Anche oggi Brocchi, “ex” della contesa come pure Balotelli, ha confermato il sistema 3-5-2 inserendo, rispetto al match vinto a Cosenza 3 giorni prima, Bettella per l’infortunato Paletta, in tribuna assieme all’altro infortunato Lamanna. Il suo omologo del Brescia, lo spagnolo Josep Clotet, ha avuto tutto l’organico a disposizione.
 
Si parte con un colpo di testa alto del biancorosso Mota, imitato poco dopo dalla “rondinella” Donnarumma. Al 14’, su cross dalla sinistra di Carlos Augusto, lo sfortunato Frattesi colpisce di testa mandando la palla sulla traversa. 5’ dopo anche Pirola ci tenta di zucca ma la sfera passa alta. Poi ci provano ancora Frattesi e Colpani a sorprendere il portiere ospite Joronen, ma in entrambi i casi il numero 1 bresciano blocca a terra.
 
L’avvio di secondo tempo è di marca biancazzurra, con Van de Looi che mette di testa nell’area piccola un pallone che semina il panico nella difesa monzese. All’11’ il biancorosso Sampirisi da buona posizione calcia male. 4’ dopo un sinistro dalla distanza di Pirola è parato in due tempi da Joronen. Sul cambio di fronte la partita svolta: Bellusci, già ammonito, atterra al limite dell’area brianzola Donnarumma e si becca il secondo cartellino giallo e quindi quello rosso. Brocchi passa al 4-3-2 e Frattesi da lontano costringe alla deviazione in corner Joronen. D’Errico e Diaw sostituiscono Colpani e Gytkjaer e poco dopo la Salernitana va in vantaggio a Pescara: un’altra mazzata sul morale della truppa biancorossa, che 1’ dopo subisce anche la rete dello 0-1 con una botta da fuori di Jagiello deviata involontariamente da Ayè spiazzando Di Gregorio. Siccome la giornata è proprio “no”, 1’ dopo Frattesi colpisce nuovamente la traversa ma stavolta con una conclusione di piede. Al 28’ ci prova D’Errico da posizione defilata: Joronen para agevolmente.
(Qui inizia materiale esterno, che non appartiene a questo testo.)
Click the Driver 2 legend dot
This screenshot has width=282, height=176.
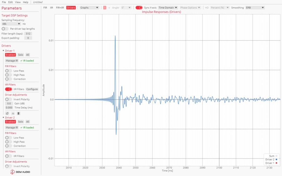point(276,159)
Brocchi getta nella mischia D’Alessandro e Balotelli per Mota e Carlos Augusto e proprio i due nuovi entrati confezionano l’ultimo serio pericolo per la porta delle “rondinelle”: il cross del primo è sfruttato dal secondo di testa, ma la sfera passa sopra la traversa. Al 34’, invece, è il Brescia a raddoppiare con Mangraviti che approfitta della porta lasciata sguarnita da Di Gregorio, per un'uscita di pugno, per insaccare con prontezza. Entra in campo anche Ricci per un nervoso Frattesi, ma ormai è inutile lottare quando la Salernitana nel frattempo ha portato a 3 il conto delle sue reti a Pescara.
 
A fine partita l’amministratore delegato del club Adriano Galliani ha ringraziato la squadra anche a nome del “patron” Silvio Berlusconi per il terzo posto ottenuto al termine della regular season. Ora, però, i dirigenti si aspettano la conferma di quella posizione anche al termine dei play-off altrimenti la stagione sarà considerata fallimentare. In sala stampa Brocchi è parso sereno: “Oggi non è girata bene, è stata una partita sfortunata. L’abbiamo giocata bene e meritavamo di andare in vantaggio. L’espulsione ha condizionato il resto della gara. Comunque abbiamo disputato un’ottima stagione: la Serie B è un campionato difficile e noi abbiamo vissuto tanti momenti belli. Il terzo posto è un ottimo risultato: con la testa giusta e la positività giusta affronteremo i play-off e lo faremo da una posizione di vantaggio”.